--- BEGIN ---

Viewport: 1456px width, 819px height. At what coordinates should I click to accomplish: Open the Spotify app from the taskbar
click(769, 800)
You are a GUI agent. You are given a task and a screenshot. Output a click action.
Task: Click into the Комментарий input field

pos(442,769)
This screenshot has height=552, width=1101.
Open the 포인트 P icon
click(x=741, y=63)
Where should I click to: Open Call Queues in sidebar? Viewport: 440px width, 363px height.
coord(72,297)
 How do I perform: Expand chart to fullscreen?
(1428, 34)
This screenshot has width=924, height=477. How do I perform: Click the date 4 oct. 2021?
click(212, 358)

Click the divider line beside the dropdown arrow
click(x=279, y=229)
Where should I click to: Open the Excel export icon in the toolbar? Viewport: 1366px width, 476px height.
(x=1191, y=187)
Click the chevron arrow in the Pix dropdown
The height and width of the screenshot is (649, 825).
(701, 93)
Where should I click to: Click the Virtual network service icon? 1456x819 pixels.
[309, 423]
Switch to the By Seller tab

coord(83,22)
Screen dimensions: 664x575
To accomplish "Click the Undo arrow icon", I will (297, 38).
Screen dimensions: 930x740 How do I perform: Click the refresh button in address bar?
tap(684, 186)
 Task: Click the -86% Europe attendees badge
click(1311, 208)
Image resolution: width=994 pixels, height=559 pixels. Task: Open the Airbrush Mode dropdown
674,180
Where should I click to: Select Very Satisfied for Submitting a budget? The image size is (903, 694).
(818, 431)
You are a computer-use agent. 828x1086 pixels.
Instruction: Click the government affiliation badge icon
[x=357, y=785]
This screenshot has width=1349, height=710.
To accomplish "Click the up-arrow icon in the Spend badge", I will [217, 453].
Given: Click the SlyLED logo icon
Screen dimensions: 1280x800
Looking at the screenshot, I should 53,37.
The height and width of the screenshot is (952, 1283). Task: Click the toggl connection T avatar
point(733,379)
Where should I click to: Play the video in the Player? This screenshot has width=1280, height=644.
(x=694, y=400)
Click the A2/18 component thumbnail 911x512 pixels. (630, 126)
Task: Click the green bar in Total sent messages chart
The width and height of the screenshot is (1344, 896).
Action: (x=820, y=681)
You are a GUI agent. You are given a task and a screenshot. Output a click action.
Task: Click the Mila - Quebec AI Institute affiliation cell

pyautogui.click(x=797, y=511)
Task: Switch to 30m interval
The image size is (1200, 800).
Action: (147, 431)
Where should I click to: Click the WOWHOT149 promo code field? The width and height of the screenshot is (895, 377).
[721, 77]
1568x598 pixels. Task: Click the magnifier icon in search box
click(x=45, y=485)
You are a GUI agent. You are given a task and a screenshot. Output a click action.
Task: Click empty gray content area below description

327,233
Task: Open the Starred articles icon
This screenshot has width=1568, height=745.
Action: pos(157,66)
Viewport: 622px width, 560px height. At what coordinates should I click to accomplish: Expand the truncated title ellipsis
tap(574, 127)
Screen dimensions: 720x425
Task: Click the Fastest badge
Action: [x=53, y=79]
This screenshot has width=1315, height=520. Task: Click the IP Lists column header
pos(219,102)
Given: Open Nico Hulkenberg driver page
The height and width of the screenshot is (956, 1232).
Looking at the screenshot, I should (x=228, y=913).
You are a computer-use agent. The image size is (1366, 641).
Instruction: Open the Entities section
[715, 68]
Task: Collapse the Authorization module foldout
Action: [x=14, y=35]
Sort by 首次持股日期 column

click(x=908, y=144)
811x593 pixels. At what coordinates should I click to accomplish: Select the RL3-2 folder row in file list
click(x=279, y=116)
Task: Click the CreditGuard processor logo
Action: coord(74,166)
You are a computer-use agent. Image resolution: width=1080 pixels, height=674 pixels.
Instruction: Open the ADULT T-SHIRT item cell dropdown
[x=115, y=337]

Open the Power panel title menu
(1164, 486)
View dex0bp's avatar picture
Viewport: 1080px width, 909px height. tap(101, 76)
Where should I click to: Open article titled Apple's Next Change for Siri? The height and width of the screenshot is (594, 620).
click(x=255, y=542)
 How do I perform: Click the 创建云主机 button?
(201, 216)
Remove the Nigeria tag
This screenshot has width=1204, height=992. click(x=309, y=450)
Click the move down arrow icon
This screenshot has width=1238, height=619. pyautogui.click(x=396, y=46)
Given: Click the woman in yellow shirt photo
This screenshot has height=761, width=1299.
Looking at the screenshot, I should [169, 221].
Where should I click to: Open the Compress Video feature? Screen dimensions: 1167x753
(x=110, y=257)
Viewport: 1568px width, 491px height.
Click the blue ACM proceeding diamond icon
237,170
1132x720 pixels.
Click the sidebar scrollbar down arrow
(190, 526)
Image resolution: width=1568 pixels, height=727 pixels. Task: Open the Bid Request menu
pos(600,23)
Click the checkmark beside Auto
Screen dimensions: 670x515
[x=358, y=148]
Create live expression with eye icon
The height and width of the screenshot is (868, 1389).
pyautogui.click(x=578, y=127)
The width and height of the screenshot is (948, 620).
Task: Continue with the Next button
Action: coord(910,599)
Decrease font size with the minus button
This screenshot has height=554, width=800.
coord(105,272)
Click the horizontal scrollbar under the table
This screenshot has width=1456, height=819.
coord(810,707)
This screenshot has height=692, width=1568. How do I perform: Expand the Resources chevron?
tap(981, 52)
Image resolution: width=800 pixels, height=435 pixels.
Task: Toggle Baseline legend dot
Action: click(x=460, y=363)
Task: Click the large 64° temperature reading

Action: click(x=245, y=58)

--- END ---

**Goal of the exercise**
Copy every one of the rows above line for line, with no changes.

**Response**
Viewport: 1456px width, 819px height. At what coordinates should I click to accomplish: Open the Spotify app from the taskbar
click(769, 800)
You are a GUI agent. You are given a task and a screenshot. Output a click action.
Task: Click into the Комментарий input field

pos(442,769)
This screenshot has height=552, width=1101.
Open the 포인트 P icon
click(x=741, y=63)
Where should I click to: Open Call Queues in sidebar? Viewport: 440px width, 363px height.
coord(72,297)
 How do I perform: Expand chart to fullscreen?
(1428, 34)
This screenshot has width=924, height=477. How do I perform: Click the date 4 oct. 2021?
click(212, 358)

Click the divider line beside the dropdown arrow
click(x=279, y=229)
Where should I click to: Open the Excel export icon in the toolbar? Viewport: 1366px width, 476px height.
(x=1191, y=187)
Click the chevron arrow in the Pix dropdown
The height and width of the screenshot is (649, 825).
(701, 93)
Where should I click to: Click the Virtual network service icon? 1456x819 pixels.
[309, 423]
Switch to the By Seller tab

coord(83,22)
Screen dimensions: 664x575
To accomplish "Click the Undo arrow icon", I will (297, 38).
Screen dimensions: 930x740 How do I perform: Click the refresh button in address bar?
tap(684, 186)
 Task: Click the -86% Europe attendees badge
click(1311, 208)
Image resolution: width=994 pixels, height=559 pixels. Task: Open the Airbrush Mode dropdown
674,180
Where should I click to: Select Very Satisfied for Submitting a budget? The image size is (903, 694).
(818, 431)
You are a computer-use agent. 828x1086 pixels.
Instruction: Click the government affiliation badge icon
[x=357, y=785]
This screenshot has width=1349, height=710.
To accomplish "Click the up-arrow icon in the Spend badge", I will [217, 453].
Given: Click the SlyLED logo icon
Screen dimensions: 1280x800
Looking at the screenshot, I should 53,37.
The height and width of the screenshot is (952, 1283). Task: Click the toggl connection T avatar
point(733,379)
Where should I click to: Play the video in the Player? This screenshot has width=1280, height=644.
(x=694, y=400)
Click the A2/18 component thumbnail 911x512 pixels. (630, 126)
Task: Click the green bar in Total sent messages chart
The width and height of the screenshot is (1344, 896).
Action: (x=820, y=681)
You are a GUI agent. You are given a task and a screenshot. Output a click action.
Task: Click the Mila - Quebec AI Institute affiliation cell

pyautogui.click(x=797, y=511)
Task: Switch to 30m interval
The image size is (1200, 800).
Action: (147, 431)
Where should I click to: Click the WOWHOT149 promo code field? The width and height of the screenshot is (895, 377).
[721, 77]
1568x598 pixels. Task: Click the magnifier icon in search box
click(x=45, y=485)
You are a GUI agent. You are given a task and a screenshot. Output a click action.
Task: Click empty gray content area below description

327,233
Task: Open the Starred articles icon
This screenshot has width=1568, height=745.
Action: pos(157,66)
Viewport: 622px width, 560px height. At what coordinates should I click to accomplish: Expand the truncated title ellipsis
tap(574, 127)
Screen dimensions: 720x425
Task: Click the Fastest badge
Action: [x=53, y=79]
This screenshot has width=1315, height=520. Task: Click the IP Lists column header
pos(219,102)
Given: Open Nico Hulkenberg driver page
The height and width of the screenshot is (956, 1232).
Looking at the screenshot, I should (x=228, y=913).
You are a computer-use agent. The image size is (1366, 641).
Instruction: Open the Entities section
[715, 68]
Task: Collapse the Authorization module foldout
Action: [x=14, y=35]
Sort by 首次持股日期 column

click(x=908, y=144)
811x593 pixels. At what coordinates should I click to accomplish: Select the RL3-2 folder row in file list
click(x=279, y=116)
Task: Click the CreditGuard processor logo
Action: coord(74,166)
You are a computer-use agent. Image resolution: width=1080 pixels, height=674 pixels.
Instruction: Open the ADULT T-SHIRT item cell dropdown
[x=115, y=337]

Open the Power panel title menu
(1164, 486)
View dex0bp's avatar picture
Viewport: 1080px width, 909px height. tap(101, 76)
Where should I click to: Open article titled Apple's Next Change for Siri? The height and width of the screenshot is (594, 620).
click(x=255, y=542)
 How do I perform: Click the 创建云主机 button?
(201, 216)
Remove the Nigeria tag
This screenshot has width=1204, height=992. click(x=309, y=450)
Click the move down arrow icon
This screenshot has width=1238, height=619. pyautogui.click(x=396, y=46)
Given: Click the woman in yellow shirt photo
This screenshot has height=761, width=1299.
Looking at the screenshot, I should [169, 221].
Where should I click to: Open the Compress Video feature? Screen dimensions: 1167x753
(x=110, y=257)
Viewport: 1568px width, 491px height.
Click the blue ACM proceeding diamond icon
237,170
1132x720 pixels.
Click the sidebar scrollbar down arrow
(190, 526)
Image resolution: width=1568 pixels, height=727 pixels. Task: Open the Bid Request menu
pos(600,23)
Click the checkmark beside Auto
Screen dimensions: 670x515
[x=358, y=148]
Create live expression with eye icon
The height and width of the screenshot is (868, 1389).
pyautogui.click(x=578, y=127)
The width and height of the screenshot is (948, 620).
Task: Continue with the Next button
Action: coord(910,599)
Decrease font size with the minus button
This screenshot has height=554, width=800.
coord(105,272)
Click the horizontal scrollbar under the table
This screenshot has width=1456, height=819.
coord(810,707)
This screenshot has height=692, width=1568. How do I perform: Expand the Resources chevron?
tap(981, 52)
Image resolution: width=800 pixels, height=435 pixels.
Task: Toggle Baseline legend dot
Action: click(x=460, y=363)
Task: Click the large 64° temperature reading

Action: click(x=245, y=58)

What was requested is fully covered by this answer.